The Fed just can't decide to keep rates down forever. This is why.  -RW

(ht Rick Fitz via ZeroHedge)


  1. "The Fed just can't decide to keep rates down forever."

    Yes, they can. Would like to see you write an article making your case. This cartoon is quaint, but doesn't offer an argument.

    The Fed could verily keep interest rates down until such time as the dollar collapses to worthlessness. It just needs to print ever-increasing amounts of money and relentlessly buying bonds. It is already riding up this curve now. So the question is simply when will the Fed voluntarily _choose_ to get off the accelerating toboggan to collapse. I.e., what are the Fed governors’ personal tolerance levels for price inflation and dollar devaluation resulting from money supply expansion.

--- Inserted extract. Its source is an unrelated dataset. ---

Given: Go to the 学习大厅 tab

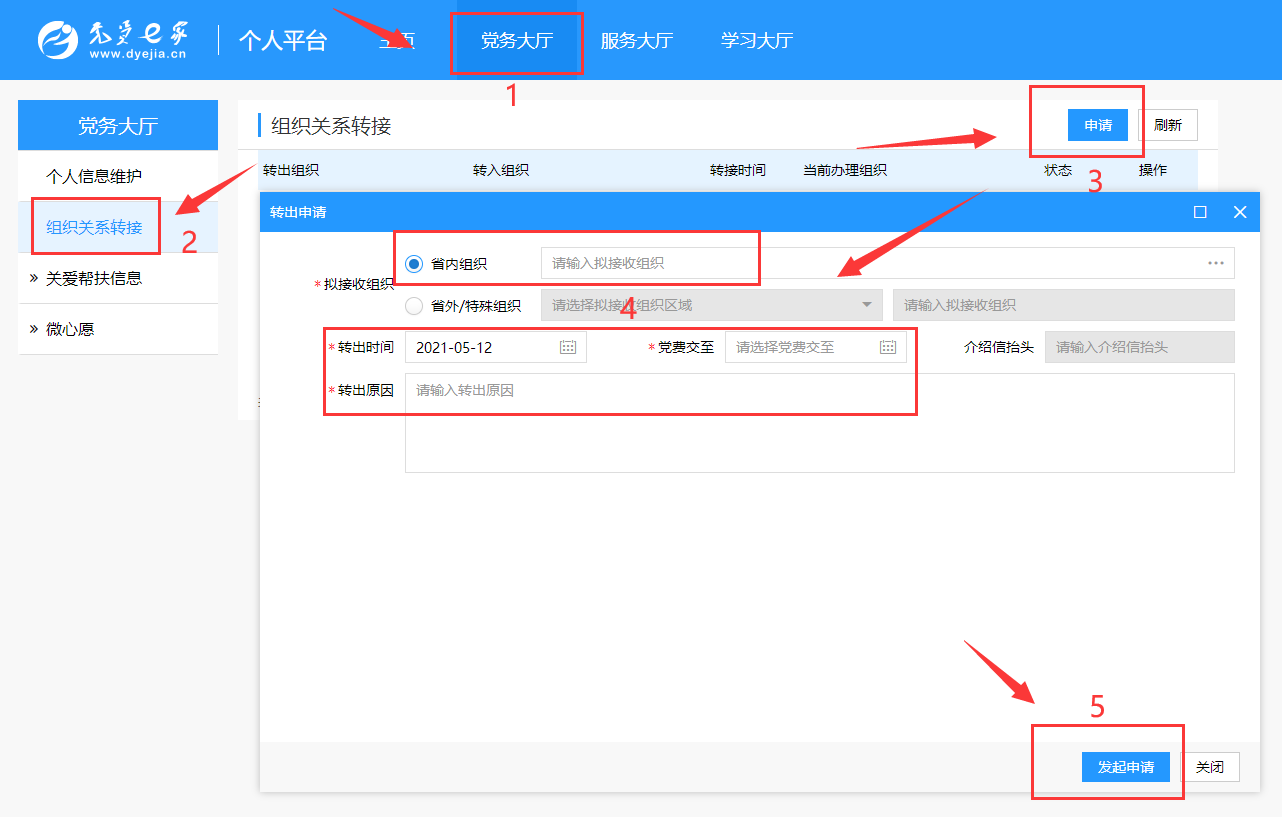Looking at the screenshot, I should tap(756, 41).
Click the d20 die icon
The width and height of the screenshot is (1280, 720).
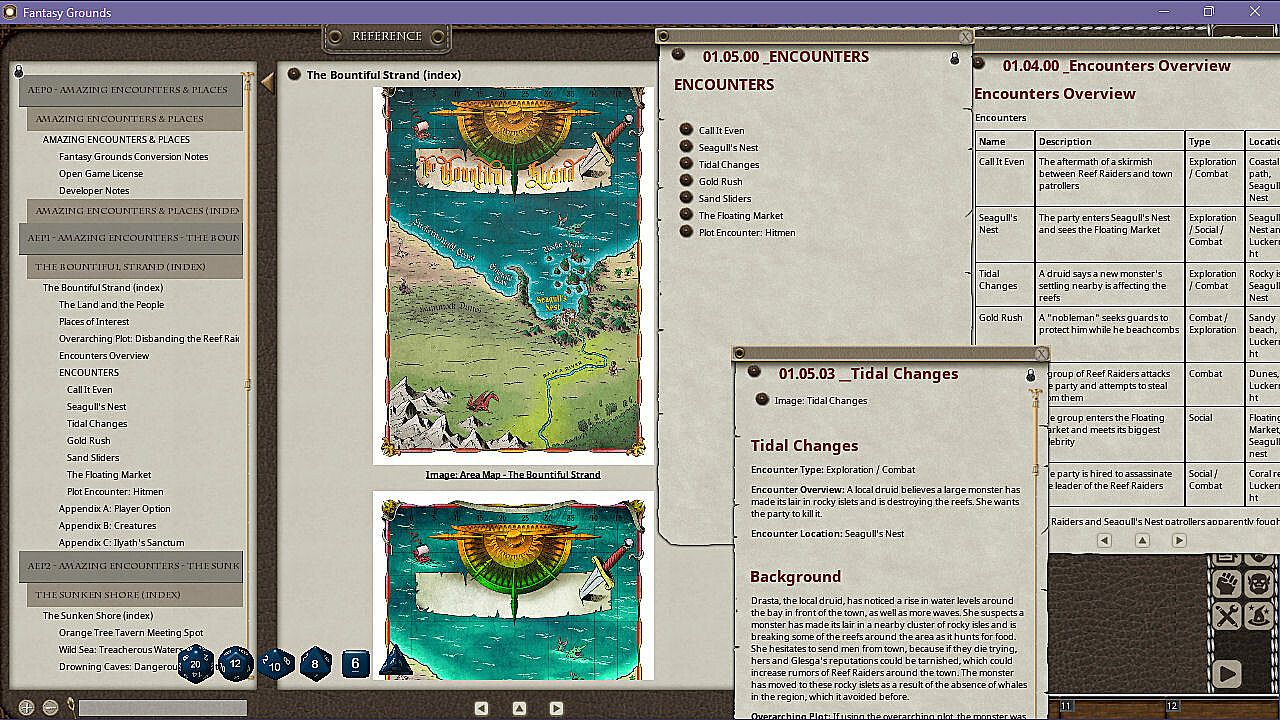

    When will the Fed bureaucrats effectively admit they were wrong and reverse course? Given the personalities involved in the decision-making, and the degree of dependence their entire careers and livelihoods have on their unwavering faith in Keynesian economics, I’m guessing it could be a good bit longer yet. Things will have to start to get pretty bad. And in a worst case, if they are totally unwilling to admit failure, then never!

    Yes, the Fed does have to live with the market consequences of its actions. Which can be awful. But the Fed has shown it has great comfort with really awful consequences. Heck, it _targets_ 2% inflation. Which has really awful consequences. And the Fed doesn’t blink an eye.

    The question of Fed governor psychology is the one to discuss. Not when the Fed will be "forced" to raise rates. The Fed does not get forced by the market. It applies force to the market. The Fed is unlimited in its power to print however much money it takes to keep rates at 0% as long as it chooses to. Just as long as the dollar is still in use by anyone as a viable currency.

    1. This application of force to the "markets" becomes particularly possible in the current mixed economy that is tending towards greater and greater fascistic control by the government. "Markets" and outcomes become malleable and "official" statistics become meaningless. These exact things happened in fascist Italy and Germany in the 1930s.

    2. I'll add that high inflation is what the government wants, nay needs, to deal with its debt problem. Politicians painted themselves into a corner with the size of the debt and need an out. The Fed has every imaginable political and practical incentive to keep printing.

  2. I maintain that the Fed has not raised interest rates because they have not yet been able to figure out how they would stick the taxpayers with their own inevitable losses and the losses of their cronies, like they did in 2008. The easily plundered wealth is simply not there like it was in 2008. That's why there's all this talk of ditching cash. The Fed and their cronies need another easily accessible source of wealth to plunder before they can raise interest rates significantly.